*TASK TO COMPLETE*. Here, set down only the lines between the line that contains "Image resolution: width=1920" and the final line of the material, both included, exactly as written. Skip the pictures.

========================================

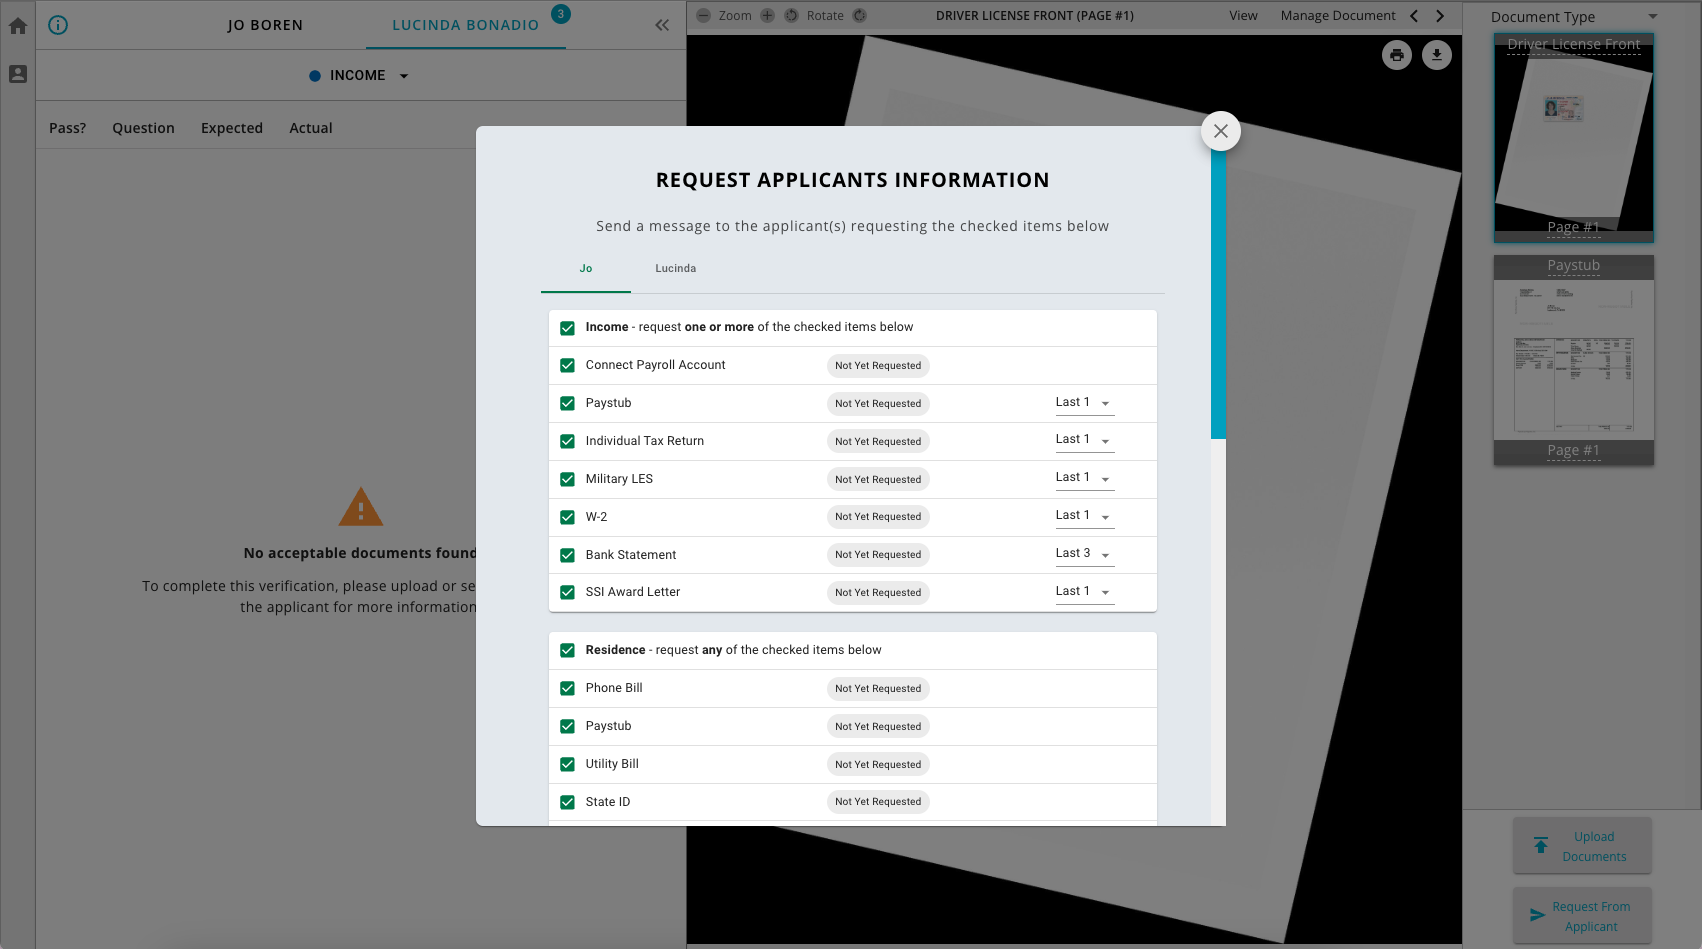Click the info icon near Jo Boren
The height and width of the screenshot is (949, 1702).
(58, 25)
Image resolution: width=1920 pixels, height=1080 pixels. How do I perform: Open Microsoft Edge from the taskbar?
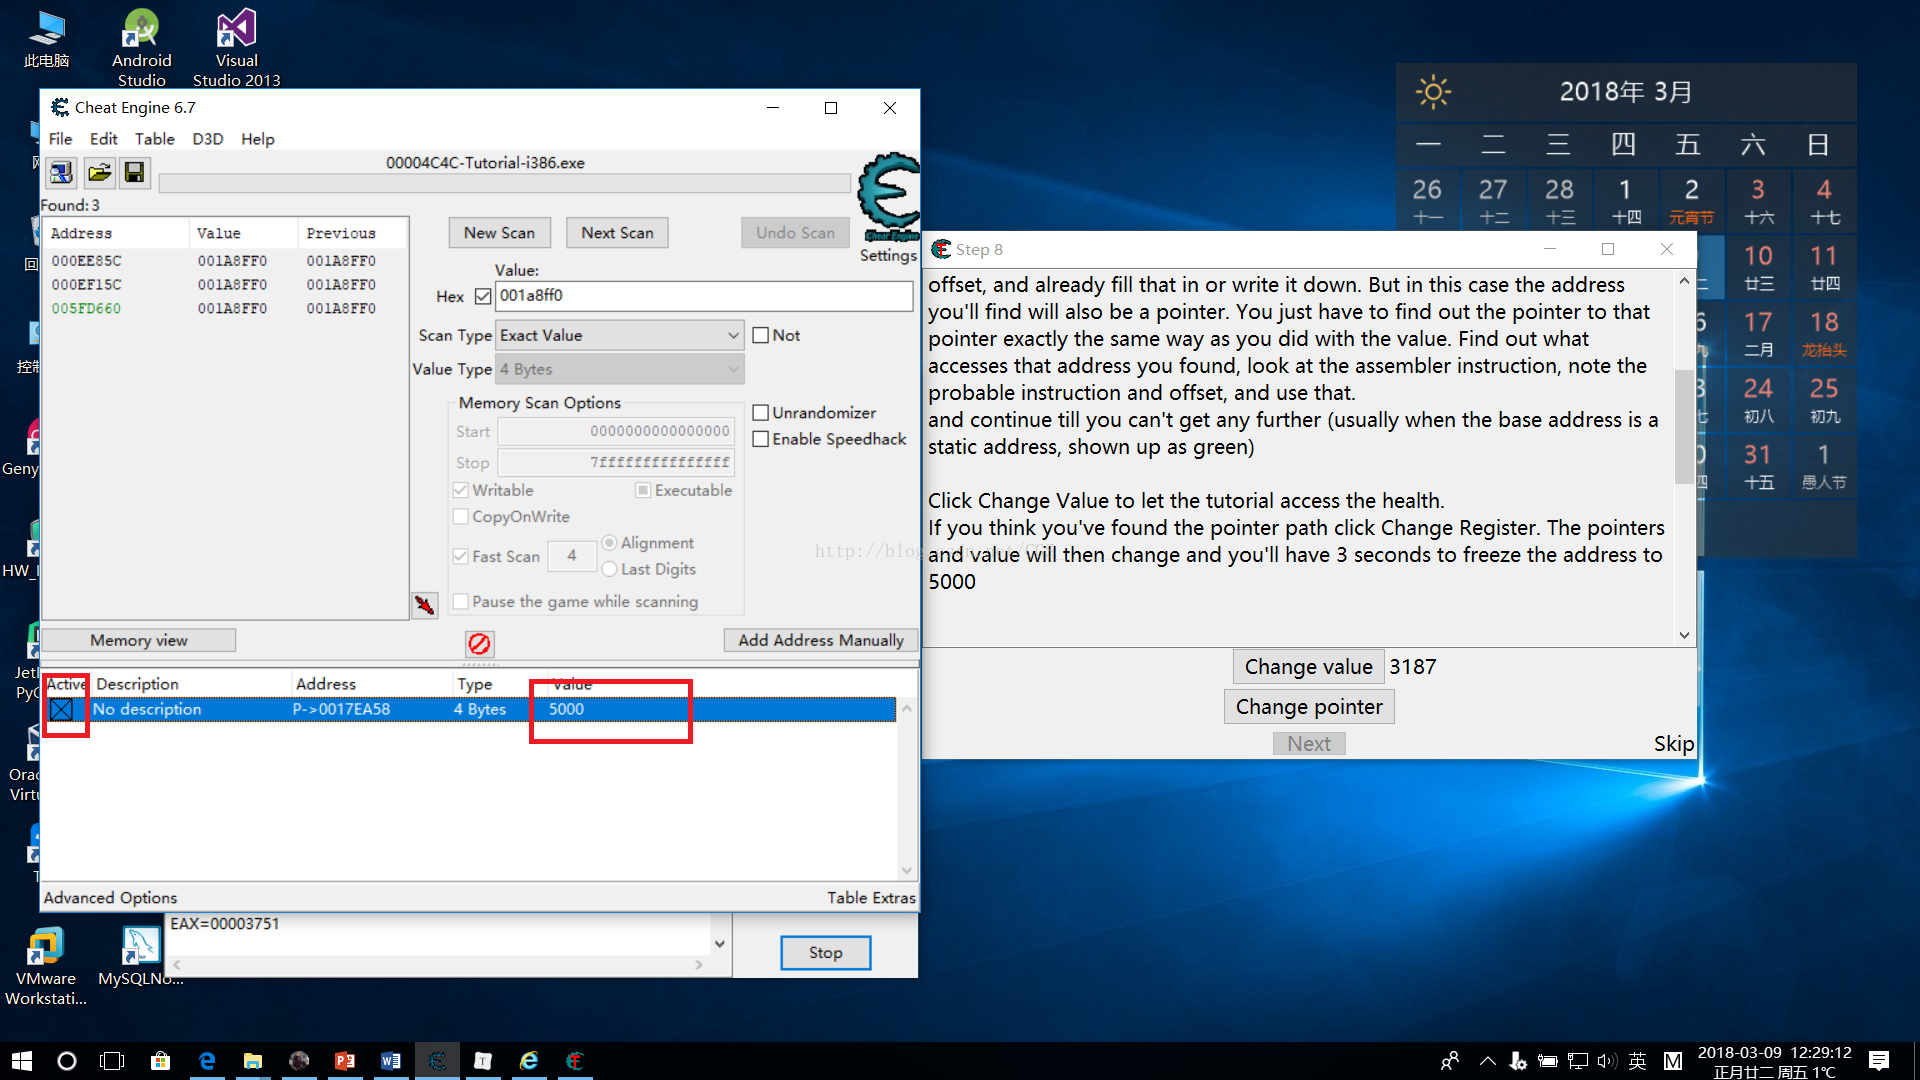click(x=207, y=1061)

========================================

*EXERCISE RESPONSE*.
Image resolution: width=1920 pixels, height=1080 pixels. How do I perform: Open Microsoft Edge from the taskbar?
click(x=207, y=1061)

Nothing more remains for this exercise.